This strikes me as a very surface-analysis of the role that a satan, or the Satan, plays in Judeo-Christian religion. I'm not a Christian or a Jew by any means, but even I see glaring faults in your review of such an important figure.


Christians refer to the devil as “Satan” and, according to basic Christian doctrine, Satan is the epitome of all that is evil.

Not quite. The Satan is an angel, variously belonging to Seraphim, Cherubim, Powers, and Archangel choirs (in Hebraic lore) before his Fall from Grace. A satan (lowercase) is a being that tests the believer's faith in God. This is, obviously, where you arrived at the definition of Satan as "the adversary," although they're not quite the same thing.

The Devil is another figure entirely, although modern Christians, erroneously, choose to believe that the Devil is Satan. The Devil, in actuality, is a representation of the pagan and heathen elements that Christianity encountered as it spread across Europe. The common image of the Devil borrows very heavily from Pan, the rustic Grecco-Roman satyr-god of the countryside; and Cernunnos,the Gaulish "horned-god," a huntsman and shaman representing the bounty and wisdom of nature.

While modern preachers combine the Devil and Satan together, both figures have their own unique origins: one (Satan) as a construct of the Judeo-Christian mythos; the other (the Devil) as anti-pagan propaganda against rival belief systems. Satan is a part of Judeo-Christian cosmology, while the Devil is a response to non-Christian cosmologies.

As for the epitome and author of evil, the Bible very clearly spells that one out for us:


2 Kings 6:33
And while he yet talked with them, behold, the messenger came down unto him: and he said, Behold, this evil is of the LORD; what should I wait for the LORD any longer?


Isiah 45:7
I form the light, and create darkness: I make peace, and create evil: I the LORD do all these things.


Job 2:10
But he said unto her, Thou speakest as one of the foolish women speaketh. What? shall we receive good at the hand of God, and shall we not receive evil? In all this did not Job sin with his lips.


Lamentations 3:38
Out of the mouth of the most High proceedeth not evil and good?


Amos 3:6
Shall a trumpet be blown in the city, and the people not be afraid? shall there be evil in a city, and the LORD hath not done it?

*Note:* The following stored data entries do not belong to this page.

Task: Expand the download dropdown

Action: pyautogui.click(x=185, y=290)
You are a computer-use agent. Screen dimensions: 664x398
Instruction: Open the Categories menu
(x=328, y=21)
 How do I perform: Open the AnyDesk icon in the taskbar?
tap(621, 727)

Satan's crime was pride, not evil. Satan refused to acknowledge Man as God's most beautiful and precious creatures, and for his pride he was cast out of Heaven, alongside one-third of the Angels, who, like Satan, believed themselves to be superior to Man, and therefore considered men unworthy of praise.

However, much of this, even, is from extra-Biblical sources that are not considered proper canon. Works like Milton's Paradise Lost, or Dante's The Divine Comedy are often the origin of much of Satan's humanization, as well as the proverbial "War in Heaven" that romantics fawn over.

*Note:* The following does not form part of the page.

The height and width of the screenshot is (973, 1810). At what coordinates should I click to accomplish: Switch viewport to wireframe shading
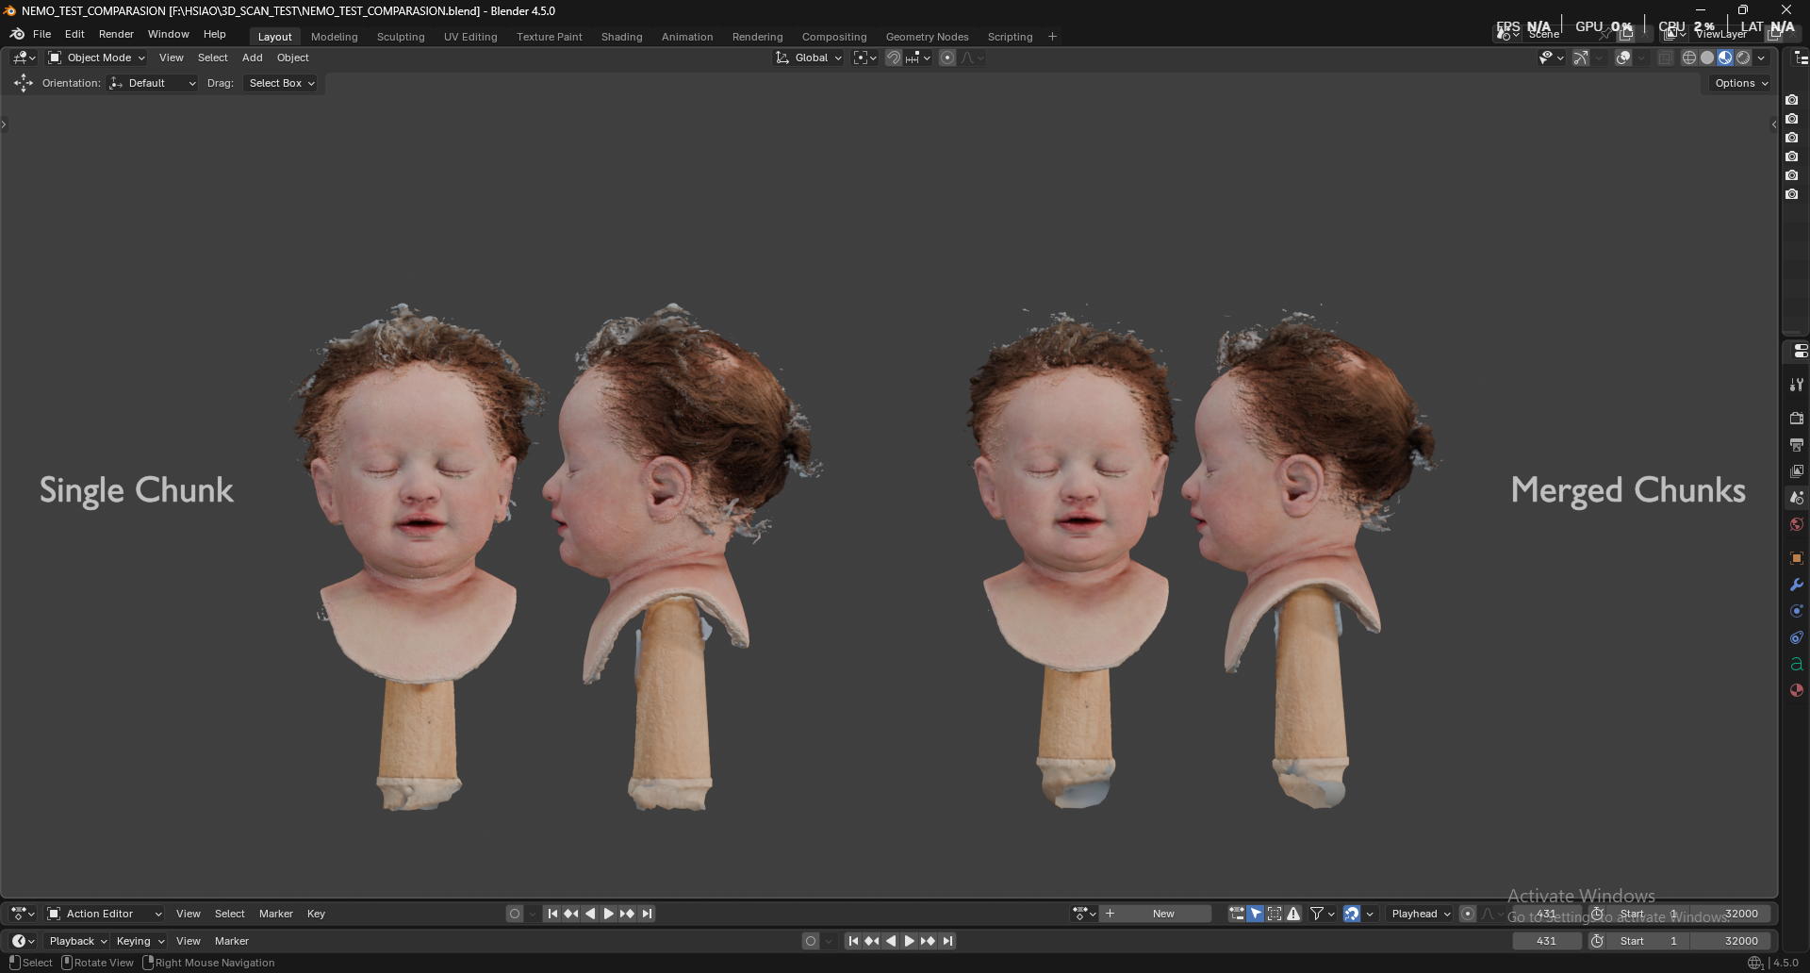pos(1688,58)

All of them were 'gods'. By them, I refer to any being that was extraterrestrial in nature. If the being was not of Earth origin, ancient civilizations referred to them as 'gods (today we call them aliens)... ...The title 'Lord' distinguishes the highest ranking god. Satan to was a 'god'; just later deemed A SATAN, which means "adversary" when he rebelled and decided to side with humanity.

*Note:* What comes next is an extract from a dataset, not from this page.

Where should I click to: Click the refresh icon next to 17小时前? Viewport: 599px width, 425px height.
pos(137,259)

The actual reason for the use of terms like elohim and eloah has more to do with where Yhvh, the God of the Hebrews, originated, instead of a clash between warring divinities over who would rule man. Yhvh is a Canaanite war-god, often equated with Ēl, the supreme-god mentioned in a number of Ugaritic texts. The "gods" referred to by the term elohim are the family of divinities worshiped by the Semitic tribes, including Ēl, Asherah, Ba'al-Hadad, Mot, Yamm, Ashtoreth, Chemosh, and so on.

Many of these figures (Ba'al-Hadad and Ashtoreth being the most prevalent) have cognates in nearly every culture from the Ancient Near East, and over time they developed wide-spread agricultural, royal, and religious cults. When the Judahtes and Israelites were vying for dominion of their supposed Holy Land (as well as trying to unify themselves) it was these rival cults, like the Baalites and adorers of Ashtoreth, whom they had to wrestle power away from.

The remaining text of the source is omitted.